I have a few movies to write about, but this week's entry will be about The Singing Nun a movie about a nun who sings.  Released in 1966, this is supposedly based on the life of an actual nun who was known as Soeur Sourire (Sister Smile). She had a hit song called "Dominique" and appeared on the Ed Sullivan Show. Hollywood will be Hollywood, and it was decided to make a movie out of her life. Being that she was a Belgium nun living in Europe they put together an eclectic cast to say the least.

The perky Debbie Reynolds played Soeur Sourire zipping around Europe on her motor scooter with a guitar strapped to her back. The amazing supporting cast included Ricardo Montalban, Agnes Moorehead, Greer Garson, Chad Everett, Tom Drake, Ed Sullivan and Katherine Ross, probably not a group you would think of as particularly Belgium.


The movie was directed by Henry Koster and written by Sally Benson, two people who should have been good at presenting tripe like this. The plot had something to do with Sister Debbie having to decide between being a nun or taking up with a hunky old boyfriend, Chad Everett. This is the traditional trauma faced by every nun in the movies, pledging one's self to God or Chad Everett. It's not hard to guess who wins. By the end of the movie, Sister Debbie is in fantasy Africa inoculating little black babies while being surrounded by lots of black people. In her superhero nun outfit she looks very white. This struck me as a particularly tasteless white person's fantasy about another culture.

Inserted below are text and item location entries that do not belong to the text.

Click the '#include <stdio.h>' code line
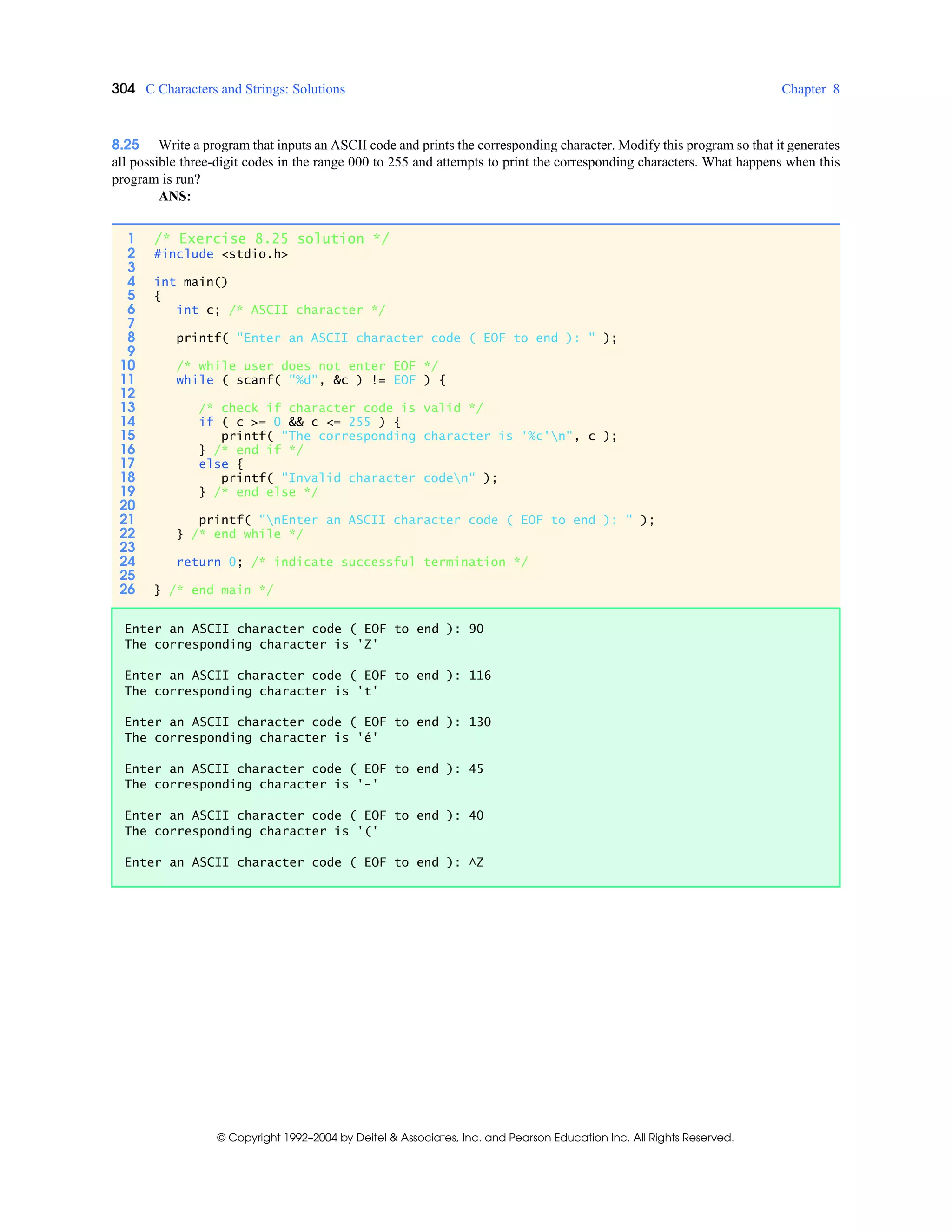The height and width of the screenshot is (1232, 952). point(220,254)
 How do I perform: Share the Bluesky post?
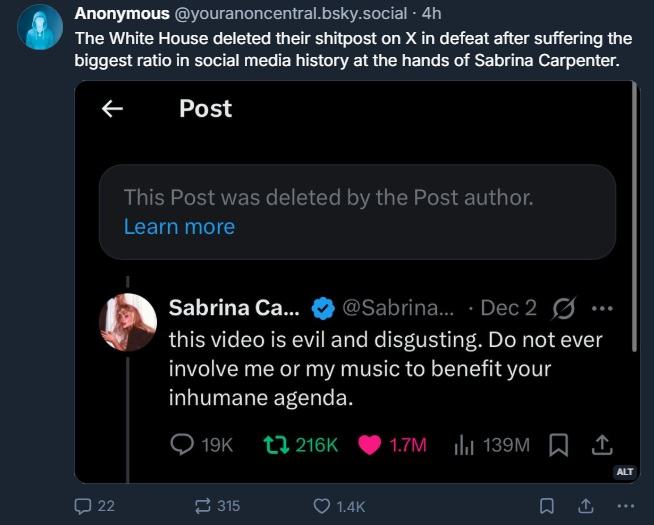[586, 506]
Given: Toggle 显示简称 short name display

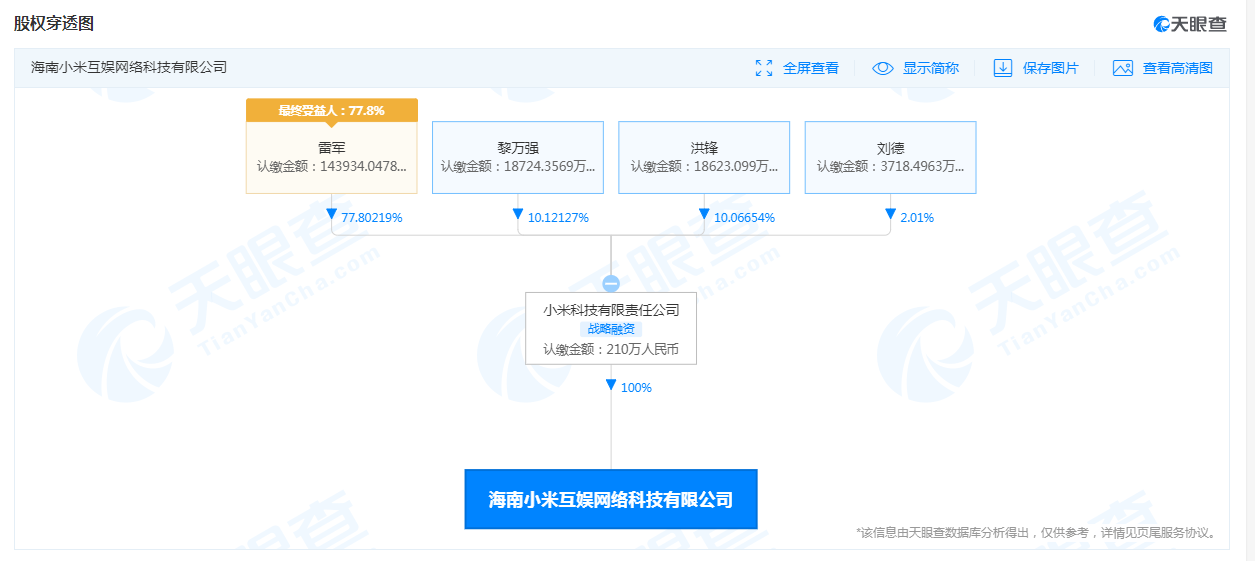Looking at the screenshot, I should pyautogui.click(x=931, y=68).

The climatic scene in The Singing Nun has Sister Debbie  appearing on a TV show where her song will be broadcast throughout the world. As she sings we see scenes of the various cultures grooving out to her song. It's an interesting scene because it's hard to believe that by the mid 1960's this kind of stuff could still be filmed with a straight face.


It's easy to sneer at junk like this 30 plus years later, but the real singing nun Jeannine Deckers' committed suicide with her lover Annie Pecher in 1985 which kind of takes the camp fun out of it.

97 minutes.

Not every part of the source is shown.